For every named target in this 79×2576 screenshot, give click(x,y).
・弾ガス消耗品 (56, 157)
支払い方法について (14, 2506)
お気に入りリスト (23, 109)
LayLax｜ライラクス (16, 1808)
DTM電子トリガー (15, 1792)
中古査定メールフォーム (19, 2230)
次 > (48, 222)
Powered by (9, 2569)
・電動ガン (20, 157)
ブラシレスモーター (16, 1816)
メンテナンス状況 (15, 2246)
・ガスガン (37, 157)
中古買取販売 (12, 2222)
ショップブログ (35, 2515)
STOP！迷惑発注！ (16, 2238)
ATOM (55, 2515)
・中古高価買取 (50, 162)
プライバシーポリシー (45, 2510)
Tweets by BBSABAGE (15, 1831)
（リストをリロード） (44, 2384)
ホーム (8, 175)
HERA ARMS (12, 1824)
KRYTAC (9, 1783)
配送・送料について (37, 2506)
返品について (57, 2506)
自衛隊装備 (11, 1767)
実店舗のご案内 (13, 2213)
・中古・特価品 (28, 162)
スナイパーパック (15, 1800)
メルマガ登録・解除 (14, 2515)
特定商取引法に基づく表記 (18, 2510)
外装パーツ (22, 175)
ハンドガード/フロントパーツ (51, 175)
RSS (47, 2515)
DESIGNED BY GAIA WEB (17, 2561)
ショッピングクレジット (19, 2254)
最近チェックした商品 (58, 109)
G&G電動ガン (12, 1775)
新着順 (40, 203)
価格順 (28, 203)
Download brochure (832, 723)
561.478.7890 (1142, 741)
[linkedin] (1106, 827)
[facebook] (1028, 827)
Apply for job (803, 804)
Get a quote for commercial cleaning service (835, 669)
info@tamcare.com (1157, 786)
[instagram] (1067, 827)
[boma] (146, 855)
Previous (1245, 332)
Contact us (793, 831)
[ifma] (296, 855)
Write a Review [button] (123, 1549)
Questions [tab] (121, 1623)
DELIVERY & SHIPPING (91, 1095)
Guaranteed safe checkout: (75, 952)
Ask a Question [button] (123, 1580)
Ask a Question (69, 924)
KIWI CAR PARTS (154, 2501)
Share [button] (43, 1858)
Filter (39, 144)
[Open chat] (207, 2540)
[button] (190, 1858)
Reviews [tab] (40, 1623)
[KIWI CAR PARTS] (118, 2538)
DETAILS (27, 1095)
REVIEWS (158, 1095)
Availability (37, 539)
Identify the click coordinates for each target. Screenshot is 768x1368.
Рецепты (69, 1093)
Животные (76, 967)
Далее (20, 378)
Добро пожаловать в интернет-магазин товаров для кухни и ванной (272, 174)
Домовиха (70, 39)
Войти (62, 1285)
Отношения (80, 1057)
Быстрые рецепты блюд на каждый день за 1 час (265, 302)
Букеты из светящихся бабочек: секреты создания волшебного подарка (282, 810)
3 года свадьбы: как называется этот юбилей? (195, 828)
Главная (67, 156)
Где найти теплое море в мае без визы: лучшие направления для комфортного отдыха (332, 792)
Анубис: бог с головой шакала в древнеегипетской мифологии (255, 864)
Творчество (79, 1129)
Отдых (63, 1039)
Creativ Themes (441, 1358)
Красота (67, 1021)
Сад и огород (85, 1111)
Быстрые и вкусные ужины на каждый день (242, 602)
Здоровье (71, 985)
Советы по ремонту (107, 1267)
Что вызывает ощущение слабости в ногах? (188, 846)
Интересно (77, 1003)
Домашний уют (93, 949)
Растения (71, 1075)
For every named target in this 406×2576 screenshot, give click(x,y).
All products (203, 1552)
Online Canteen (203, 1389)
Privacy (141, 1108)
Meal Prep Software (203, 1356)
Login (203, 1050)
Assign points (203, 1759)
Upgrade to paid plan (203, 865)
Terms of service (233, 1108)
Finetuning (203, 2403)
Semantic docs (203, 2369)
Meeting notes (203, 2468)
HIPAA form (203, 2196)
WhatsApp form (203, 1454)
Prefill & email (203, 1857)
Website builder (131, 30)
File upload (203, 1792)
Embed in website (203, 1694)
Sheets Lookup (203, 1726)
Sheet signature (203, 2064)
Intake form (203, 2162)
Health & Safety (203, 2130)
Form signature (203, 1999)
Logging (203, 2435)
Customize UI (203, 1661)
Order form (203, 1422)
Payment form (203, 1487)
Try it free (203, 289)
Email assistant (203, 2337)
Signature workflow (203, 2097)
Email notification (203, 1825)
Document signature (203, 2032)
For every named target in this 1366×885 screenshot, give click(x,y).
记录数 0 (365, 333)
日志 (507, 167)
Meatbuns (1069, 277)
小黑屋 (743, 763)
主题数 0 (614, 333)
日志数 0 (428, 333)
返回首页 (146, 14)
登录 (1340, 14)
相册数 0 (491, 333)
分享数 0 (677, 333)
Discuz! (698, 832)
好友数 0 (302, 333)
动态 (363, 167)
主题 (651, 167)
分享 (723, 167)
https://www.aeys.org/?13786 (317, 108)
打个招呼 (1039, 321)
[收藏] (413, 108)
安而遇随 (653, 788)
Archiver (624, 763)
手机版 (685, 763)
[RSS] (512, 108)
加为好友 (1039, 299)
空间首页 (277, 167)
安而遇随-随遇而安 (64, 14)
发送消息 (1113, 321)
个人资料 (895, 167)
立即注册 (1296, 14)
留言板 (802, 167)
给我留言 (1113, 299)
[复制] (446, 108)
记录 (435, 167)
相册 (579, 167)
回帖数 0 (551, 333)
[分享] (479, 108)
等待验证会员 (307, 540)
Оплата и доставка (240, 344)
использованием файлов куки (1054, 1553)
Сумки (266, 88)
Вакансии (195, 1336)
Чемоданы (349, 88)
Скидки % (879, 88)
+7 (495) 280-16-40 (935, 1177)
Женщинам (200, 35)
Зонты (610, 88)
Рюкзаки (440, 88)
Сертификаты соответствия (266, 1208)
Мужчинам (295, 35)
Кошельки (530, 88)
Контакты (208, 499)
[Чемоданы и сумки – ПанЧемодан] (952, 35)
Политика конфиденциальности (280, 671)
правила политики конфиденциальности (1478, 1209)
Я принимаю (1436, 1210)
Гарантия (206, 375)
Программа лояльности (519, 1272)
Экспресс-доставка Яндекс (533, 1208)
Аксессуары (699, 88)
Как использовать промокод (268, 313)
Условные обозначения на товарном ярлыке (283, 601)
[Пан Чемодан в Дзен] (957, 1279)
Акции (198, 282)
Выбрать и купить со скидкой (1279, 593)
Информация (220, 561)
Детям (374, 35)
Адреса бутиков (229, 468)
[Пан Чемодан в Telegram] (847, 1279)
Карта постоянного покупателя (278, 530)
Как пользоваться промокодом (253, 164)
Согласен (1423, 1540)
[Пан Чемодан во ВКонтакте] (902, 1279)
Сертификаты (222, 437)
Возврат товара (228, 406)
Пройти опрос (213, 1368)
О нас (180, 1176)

_What to do_. Repeat the data in its entirety, exactly as written.

_Solution for this task_.
For every named target in this 79×2576 screenshot, give click(x,y).
・弾ガス消耗品 (56, 157)
支払い方法について (14, 2506)
お気に入りリスト (23, 109)
LayLax｜ライラクス (16, 1808)
DTM電子トリガー (15, 1792)
中古査定メールフォーム (19, 2230)
次 > (48, 222)
Powered by (9, 2569)
・電動ガン (20, 157)
ブラシレスモーター (16, 1816)
メンテナンス状況 (15, 2246)
・ガスガン (37, 157)
中古買取販売 (12, 2222)
ショップブログ (35, 2515)
STOP！迷惑発注！ (16, 2238)
ATOM (55, 2515)
・中古高価買取 (50, 162)
プライバシーポリシー (45, 2510)
Tweets by BBSABAGE (15, 1831)
（リストをリロード） (44, 2384)
ホーム (8, 175)
HERA ARMS (12, 1824)
KRYTAC (9, 1783)
配送・送料について (37, 2506)
返品について (57, 2506)
自衛隊装備 (11, 1767)
実店舗のご案内 (13, 2213)
・中古・特価品 (28, 162)
スナイパーパック (15, 1800)
メルマガ登録・解除 (14, 2515)
特定商取引法に基づく表記 (18, 2510)
外装パーツ (22, 175)
ハンドガード/フロントパーツ (51, 175)
RSS (47, 2515)
DESIGNED BY GAIA WEB (17, 2561)
ショッピングクレジット (19, 2254)
最近チェックした商品 (58, 109)
G&G電動ガン (12, 1775)
新着順 (40, 203)
価格順 (28, 203)
Download brochure (832, 723)
561.478.7890 (1142, 741)
[linkedin] (1106, 827)
[facebook] (1028, 827)
Apply for job (803, 804)
Get a quote for commercial cleaning service (835, 669)
info@tamcare.com (1157, 786)
[instagram] (1067, 827)
[boma] (146, 855)
Previous (1245, 332)
Contact us (793, 831)
[ifma] (296, 855)
Write a Review [button] (123, 1549)
Questions [tab] (121, 1623)
DELIVERY & SHIPPING (91, 1095)
Guaranteed safe checkout: (75, 952)
Ask a Question [button] (123, 1580)
Ask a Question (69, 924)
KIWI CAR PARTS (154, 2501)
Share [button] (43, 1858)
Filter (39, 144)
[Open chat] (207, 2540)
[button] (190, 1858)
Reviews [tab] (40, 1623)
[KIWI CAR PARTS] (118, 2538)
DETAILS (27, 1095)
REVIEWS (158, 1095)
Availability (37, 539)
Identify the click coordinates for each target. Screenshot is 768x1368.
Рецепты (69, 1093)
Животные (76, 967)
Далее (20, 378)
Добро пожаловать в интернет-магазин товаров для кухни и ванной (272, 174)
Домовиха (70, 39)
Войти (62, 1285)
Отношения (80, 1057)
Быстрые рецепты блюд на каждый день за 1 час (265, 302)
Букеты из светящихся бабочек: секреты создания волшебного подарка (282, 810)
3 года свадьбы: как называется этот юбилей? (195, 828)
Главная (67, 156)
Где найти теплое море в мае без визы: лучшие направления для комфортного отдыха (332, 792)
Анубис: бог с головой шакала в древнеегипетской мифологии (255, 864)
Творчество (79, 1129)
Отдых (63, 1039)
Creativ Themes (441, 1358)
Красота (67, 1021)
Сад и огород (85, 1111)
Быстрые и вкусные ужины на каждый день (242, 602)
Здоровье (71, 985)
Советы по ремонту (107, 1267)
Что вызывает ощущение слабости в ногах? (188, 846)
Интересно (77, 1003)
Домашний уют (93, 949)
Растения (71, 1075)
For every named target in this 406×2576 screenshot, give click(x,y).
All products (203, 1552)
Online Canteen (203, 1389)
Privacy (141, 1108)
Meal Prep Software (203, 1356)
Login (203, 1050)
Assign points (203, 1759)
Upgrade to paid plan (203, 865)
Terms of service (233, 1108)
Finetuning (203, 2403)
Semantic docs (203, 2369)
Meeting notes (203, 2468)
HIPAA form (203, 2196)
WhatsApp form (203, 1454)
Prefill & email (203, 1857)
Website builder (131, 30)
File upload (203, 1792)
Embed in website (203, 1694)
Sheets Lookup (203, 1726)
Sheet signature (203, 2064)
Intake form (203, 2162)
Health & Safety (203, 2130)
Form signature (203, 1999)
Logging (203, 2435)
Customize UI (203, 1661)
Order form (203, 1422)
Payment form (203, 1487)
Try it free (203, 289)
Email assistant (203, 2337)
Signature workflow (203, 2097)
Email notification (203, 1825)
Document signature (203, 2032)
For every named target in this 1366×885 screenshot, give click(x,y).
记录数 0 (365, 333)
日志 (507, 167)
Meatbuns (1069, 277)
小黑屋 (743, 763)
主题数 0 (614, 333)
日志数 0 (428, 333)
返回首页 (146, 14)
登录 (1340, 14)
相册数 0 (491, 333)
分享数 0 (677, 333)
Discuz! (698, 832)
好友数 0 (302, 333)
动态 (363, 167)
主题 (651, 167)
分享 (723, 167)
https://www.aeys.org/?13786 (317, 108)
打个招呼 (1039, 321)
[收藏] (413, 108)
安而遇随 (653, 788)
Archiver (624, 763)
手机版 (685, 763)
[RSS] (512, 108)
加为好友 (1039, 299)
空间首页 (277, 167)
安而遇随-随遇而安 (64, 14)
发送消息 (1113, 321)
个人资料 (895, 167)
立即注册 (1296, 14)
留言板 (802, 167)
给我留言 (1113, 299)
[复制] (446, 108)
记录 (435, 167)
相册 (579, 167)
回帖数 0 (551, 333)
[分享] (479, 108)
等待验证会员 (307, 540)
Оплата и доставка (240, 344)
использованием файлов куки (1054, 1553)
Сумки (266, 88)
Вакансии (195, 1336)
Чемоданы (349, 88)
Скидки % (879, 88)
+7 (495) 280-16-40 (935, 1177)
Женщинам (200, 35)
Зонты (610, 88)
Рюкзаки (440, 88)
Сертификаты соответствия (266, 1208)
Мужчинам (295, 35)
Кошельки (530, 88)
Контакты (208, 499)
[Чемоданы и сумки – ПанЧемодан] (952, 35)
Политика конфиденциальности (280, 671)
правила политики конфиденциальности (1478, 1209)
Я принимаю (1436, 1210)
Гарантия (206, 375)
Программа лояльности (519, 1272)
Экспресс-доставка Яндекс (533, 1208)
Аксессуары (699, 88)
Как использовать промокод (268, 313)
Условные обозначения на товарном ярлыке (283, 601)
[Пан Чемодан в Дзен] (957, 1279)
Акции (198, 282)
Выбрать и купить со скидкой (1279, 593)
Информация (220, 561)
Детям (374, 35)
Адреса бутиков (229, 468)
[Пан Чемодан в Telegram] (847, 1279)
Карта постоянного покупателя (278, 530)
Как пользоваться промокодом (253, 164)
Согласен (1423, 1540)
[Пан Чемодан во ВКонтакте] (902, 1279)
Сертификаты (222, 437)
Возврат товара (228, 406)
Пройти опрос (213, 1368)
О нас (180, 1176)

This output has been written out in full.